La deserción escolar no es una decisión individual, está condicionada por factores contextuales que se identifican en el presente trabajo y se analizan en estudiantes de educación media superior, en Sonora, México. Se aplicó una encuesta a varios jóvenes sobre la situación familiar, historia escolar, motivos de deserción y planes futuros, entre otros. Los resultados muestran que el 86% de las personas participantes abandonó la escuela entre el primer y tercer semestre, con un promedio de calificación, en el último semestre cursado, de 7.49. Las principales razones para dejar de estudiar fueron los factores económicos, el haber reprobado materias y la falta de interés que tienen los alumnos. De los participantes, el 93% no estaba satisfecho con el nivel de estudios alcanzado, sin embargo, no tenía planeado retomar estas actividades. Los resultados muestran la necesidad de un modelo de intervención basado en políticas educativas con mayores incentivos para una adherencia al sistema escolar, flexibilización del tránsito entre subsistemas y reestructuración de las redes de comunicación entre los actores principales.
Algunos estudios asocian el problema de la deserción con diferentes factores:
1) Económicos, que incluyen tanto la falta de recursos en el hogar para enfrentar los gastos que demanda la asistencia a la escuela, como la necesidad de trabajar o buscar empleo.
2) Problemas relacionados con la oferta o ausencia de establecimientos destinados a impartir educación de este nivel, lo que se relaciona con la disponibilidad de planteles, accesibilidad y escasez de maestros.
3) Problemas familiares, mayormente mencionados por niñas y adolescentes, relacionados con la realización de quehaceres del hogar, el embarazo y la maternidad.
4) Falta de interés de los y las jóvenes, lo que incluye también el desinterés de los padres para que continúen con sus estudios.
5) Problemas de desempeño escolar, como el bajo rendimiento, la mala conducta y problemas asociados a la edad.
En México, el incremento de la deserción en nivel medio superior, de acuerdo con la Organización para la Cooperación y el Desarrollo Económico (OCDE), está asociado a un bajo presupuesto para la educación, sumado al bajo ingreso percibido por sus habitantes.
Trayectoria escolar del participante
Los factores identificados en las investigaciones sobre deserción, es el relativo a la autoestima y la autoconfianza: quienes tienen buen rendimiento académico, tenían una opinión positiva de sí mismos y de su capacidad como estudiantes. Por el contrario, el alumno que fracasa construye un esquema negativo de sus capacidades y posibilidades escolares. Las actitudes y creencias que tienen los estudiantes acerca de sí mismos en la escuela, son determinantes y poderosas para su éxito escolar.

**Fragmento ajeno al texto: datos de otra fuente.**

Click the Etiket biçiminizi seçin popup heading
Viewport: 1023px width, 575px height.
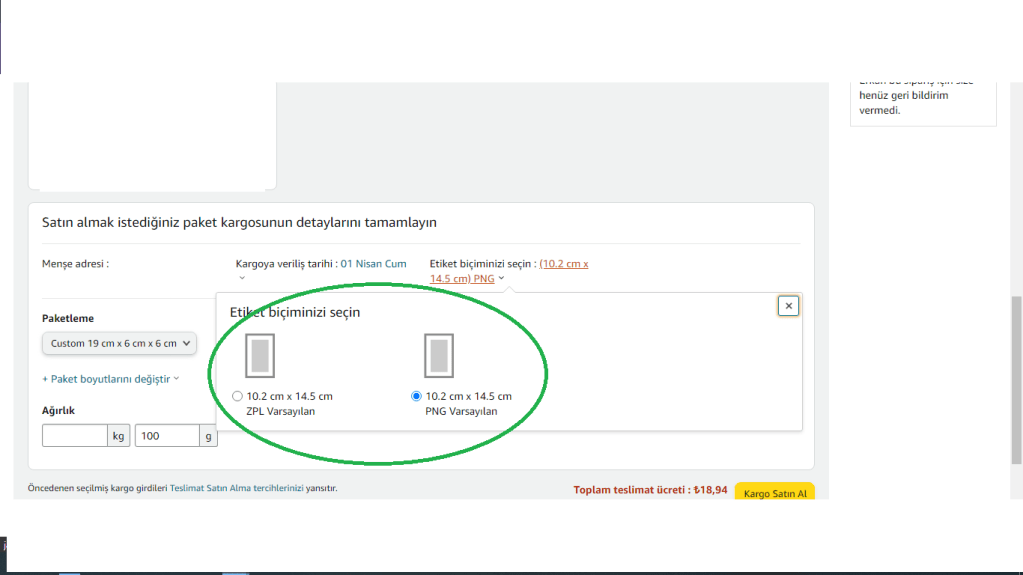tap(295, 312)
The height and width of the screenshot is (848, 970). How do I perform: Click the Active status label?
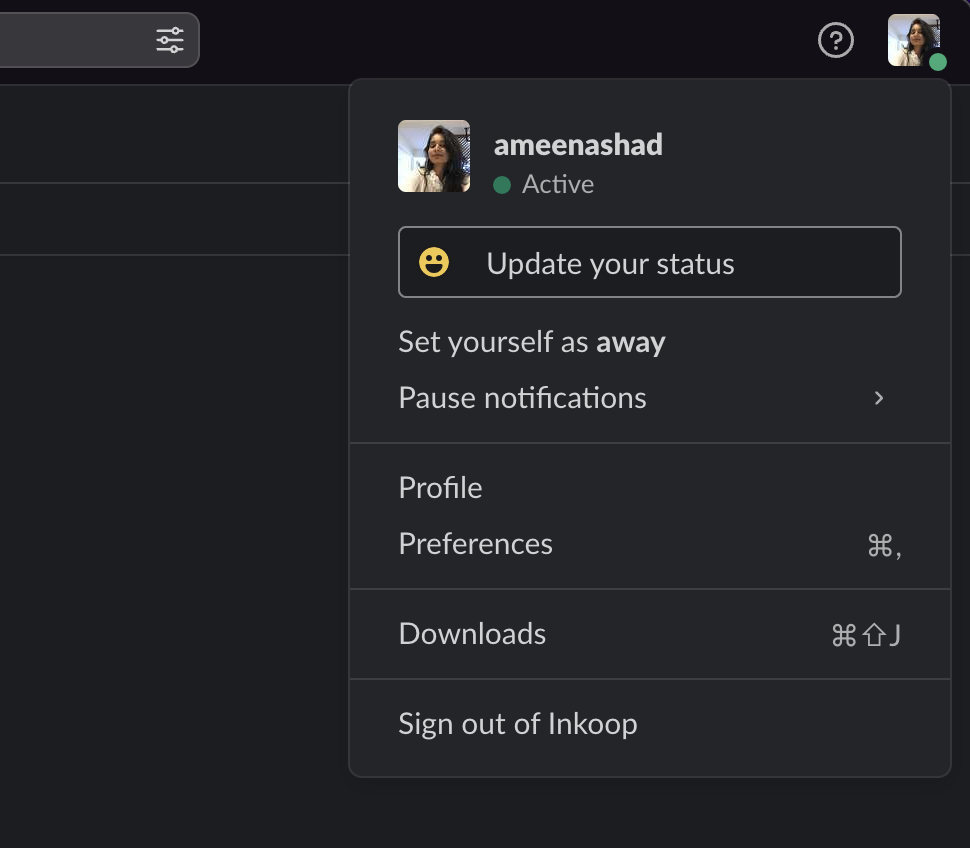coord(558,184)
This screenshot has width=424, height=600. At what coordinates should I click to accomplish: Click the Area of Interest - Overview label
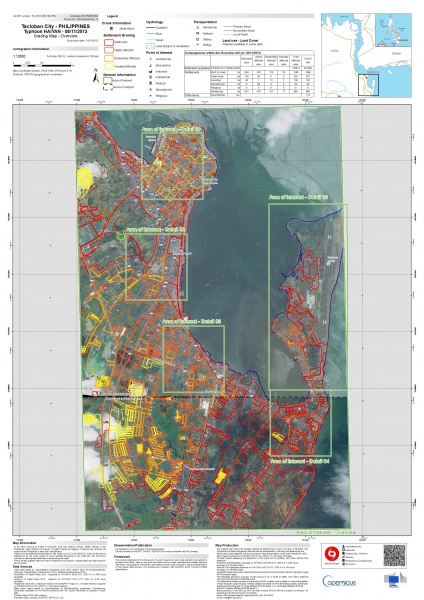[326, 533]
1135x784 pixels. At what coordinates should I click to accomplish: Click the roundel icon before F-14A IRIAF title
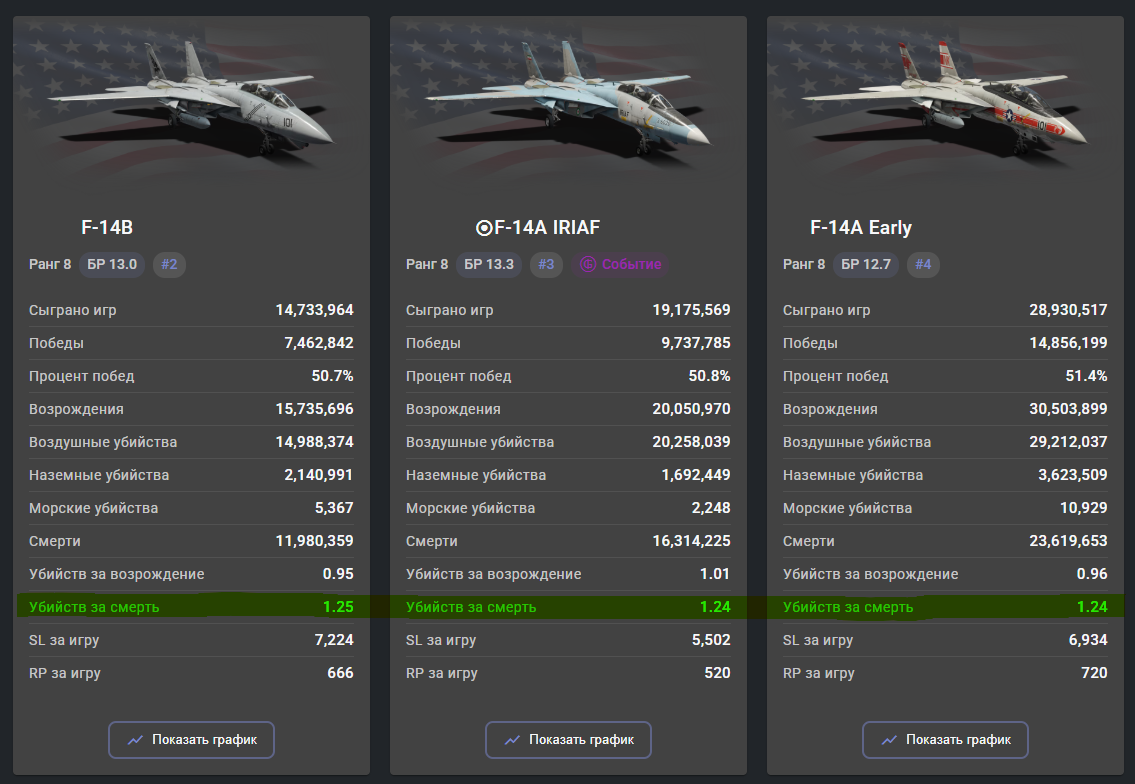tap(484, 228)
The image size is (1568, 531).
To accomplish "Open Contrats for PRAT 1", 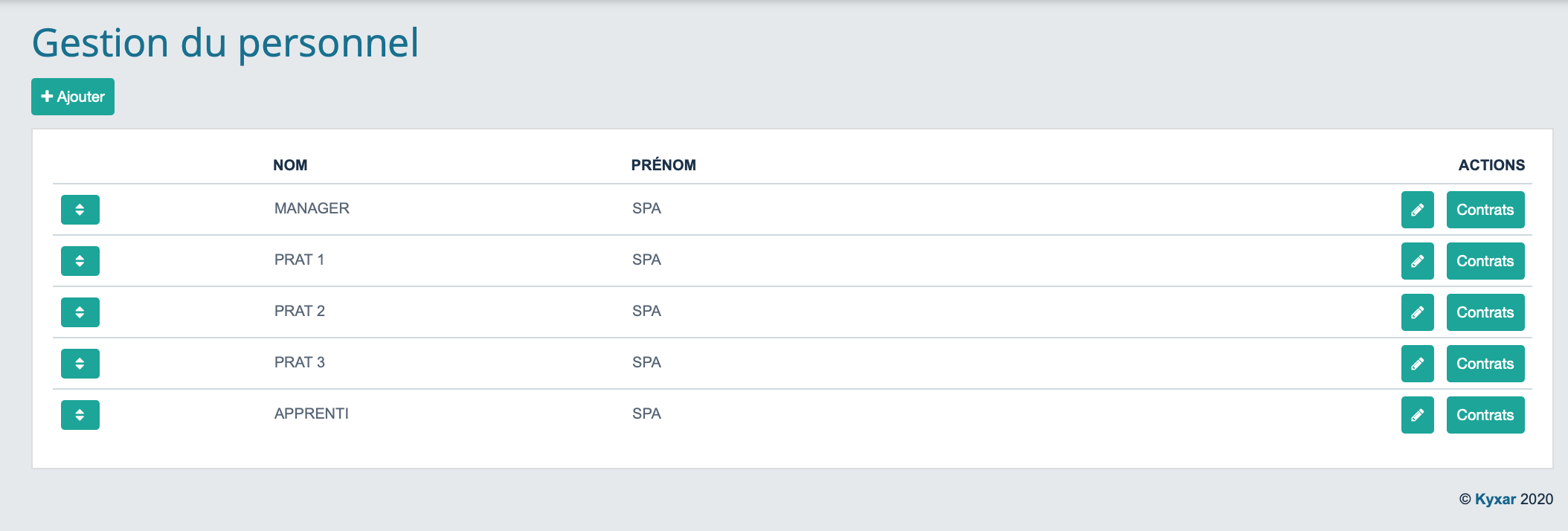I will pos(1485,261).
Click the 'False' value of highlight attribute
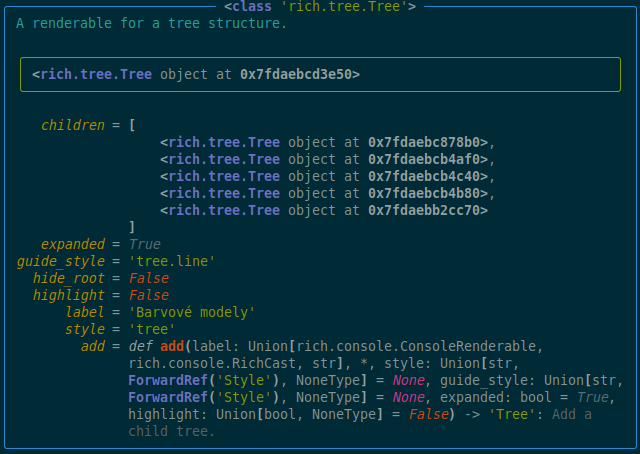Image resolution: width=640 pixels, height=454 pixels. coord(149,295)
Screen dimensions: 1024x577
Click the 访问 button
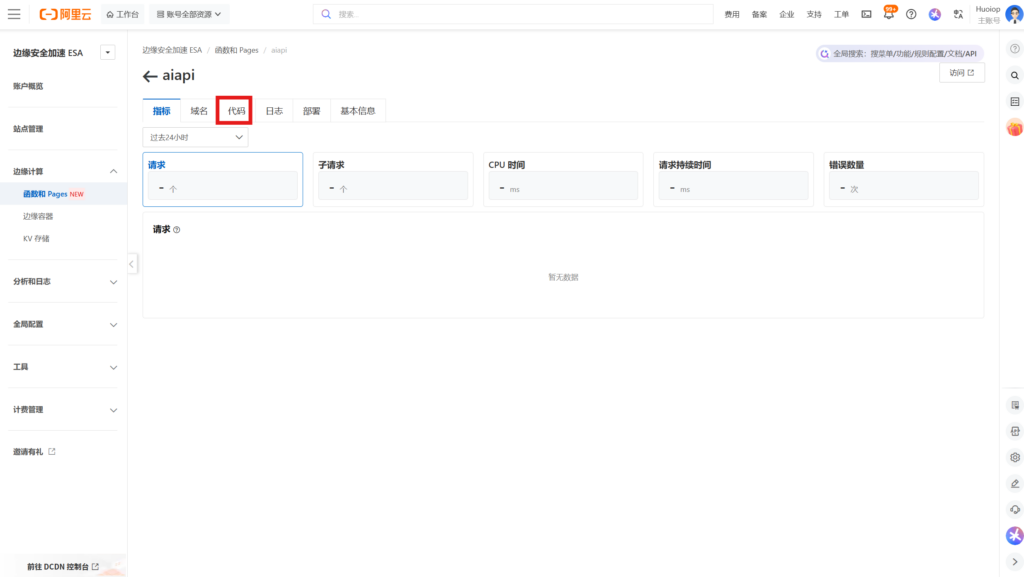tap(961, 73)
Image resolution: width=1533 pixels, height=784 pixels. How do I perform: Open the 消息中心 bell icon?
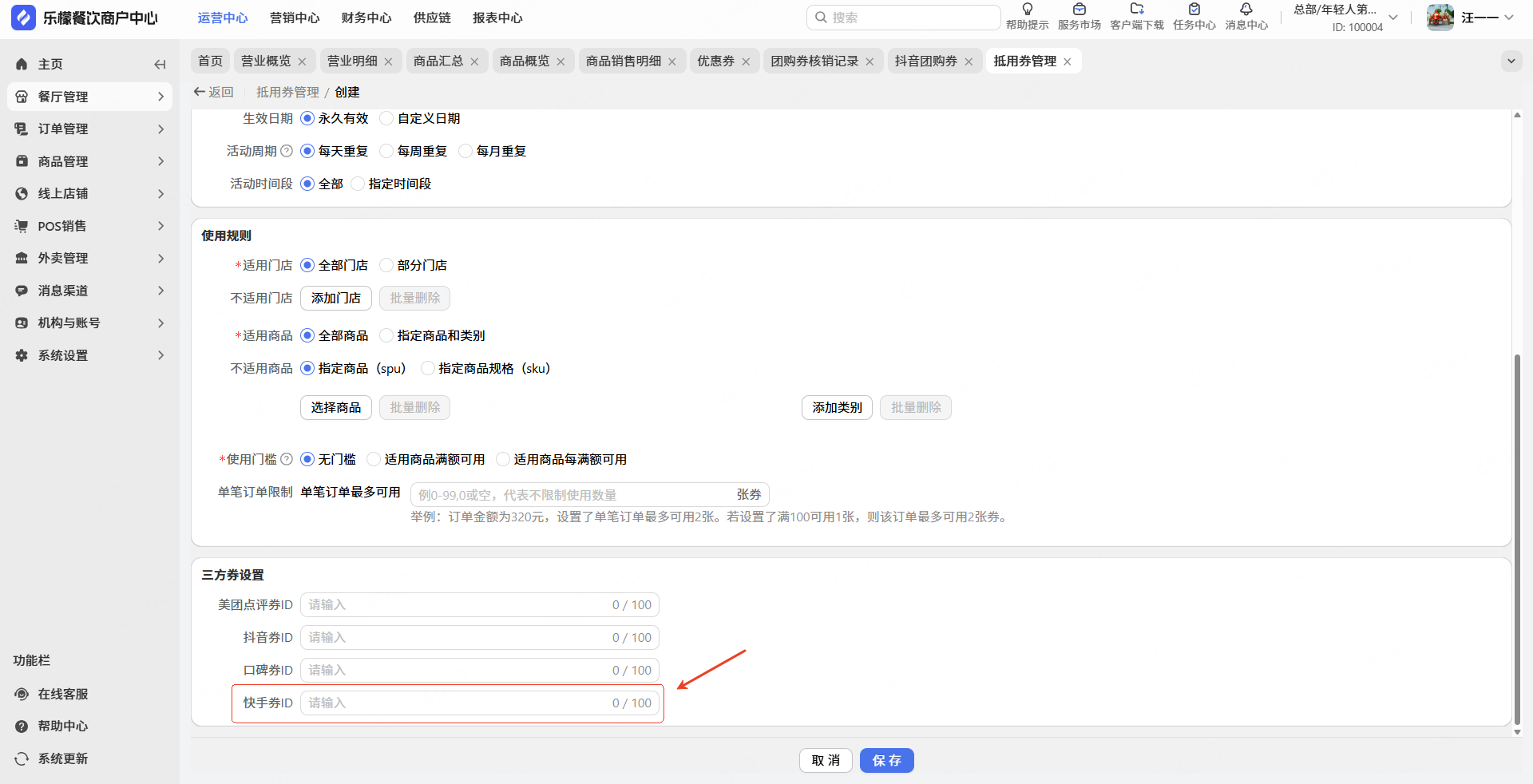tap(1246, 10)
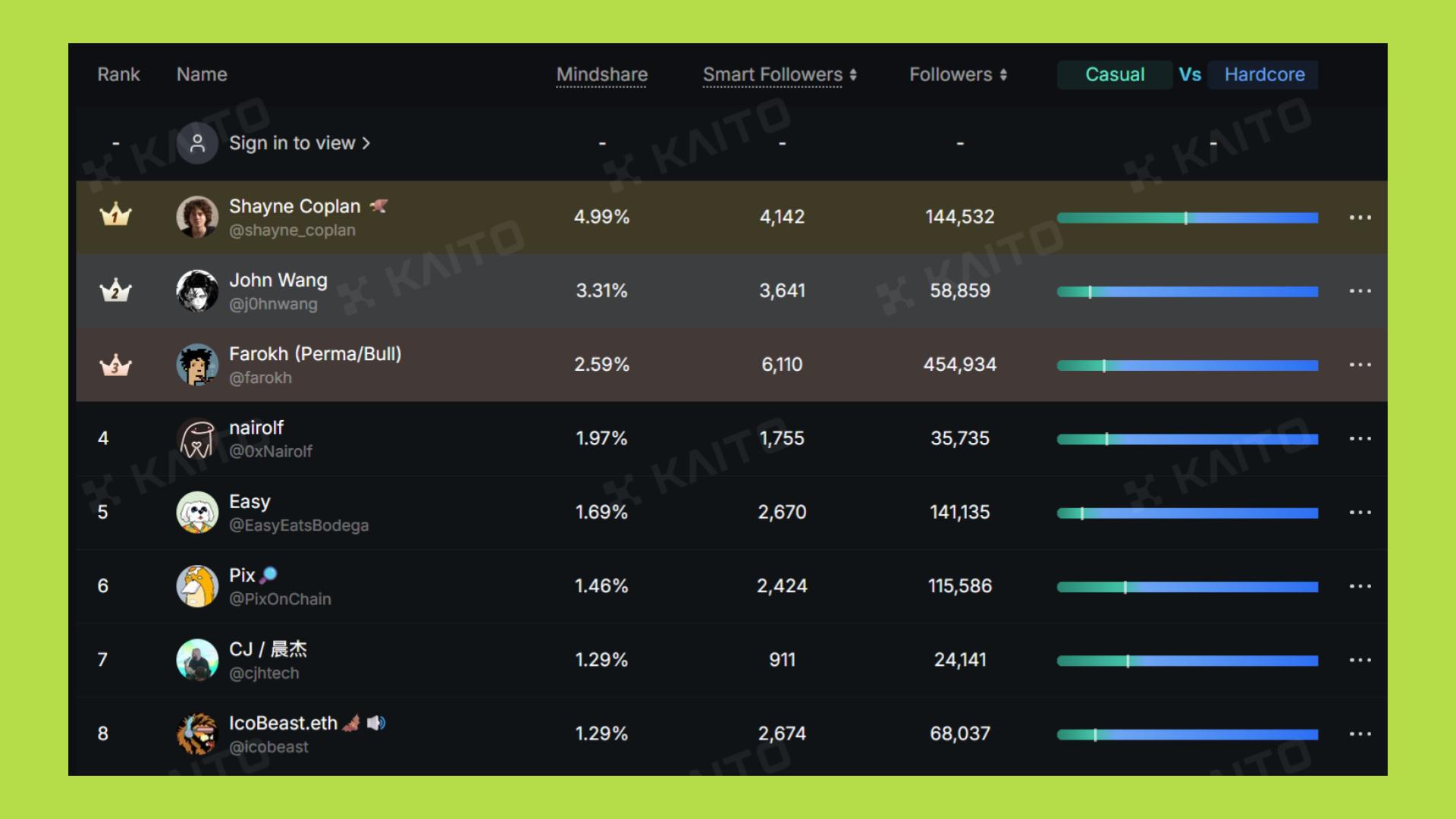The width and height of the screenshot is (1456, 819).
Task: Open three-dot menu for nairolf row
Action: click(1360, 438)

A partir de los resultados de este estudio, se puede concluir que los y las estudiantes que desertan del nivel de educación media superior, se caracterizan por ser jóvenes que abandonan la escuela especialmente durante los primeros semestres de bachillerato. Este problema se observa principalmente entre los varones, aunque la diferencia por sexo no es significativa. La edad media para desertar en ambos sexos, fue de 17 años. La mayoría de estos jóvenes tiene padres con una escolaridad menor a la de sus hijos, son pocos los padres que tiene una escolaridad mayor a la de los hijos. Entre las principales razones para desertar en este grupo, se encontraron los factores económicos, en el caso de las mujeres, y la reprobación de materias, en el de los hombres.
Revertir el proceso de deserción escolar involucra hacerse cargo, en primer lugar, de los intereses, demandas y formas de intervención social de los jóvenes y tratar de integrar la cultura juvenil al interior de la cultura escolar. Ello implica, entre otras cosas, desarrollar procesos de enseñanza-aprendizaje acordes con la realidad y con los intereses de los jóvenes, pero también incluye ampliar los espacios y mecanismos de participación institucional de los mismos.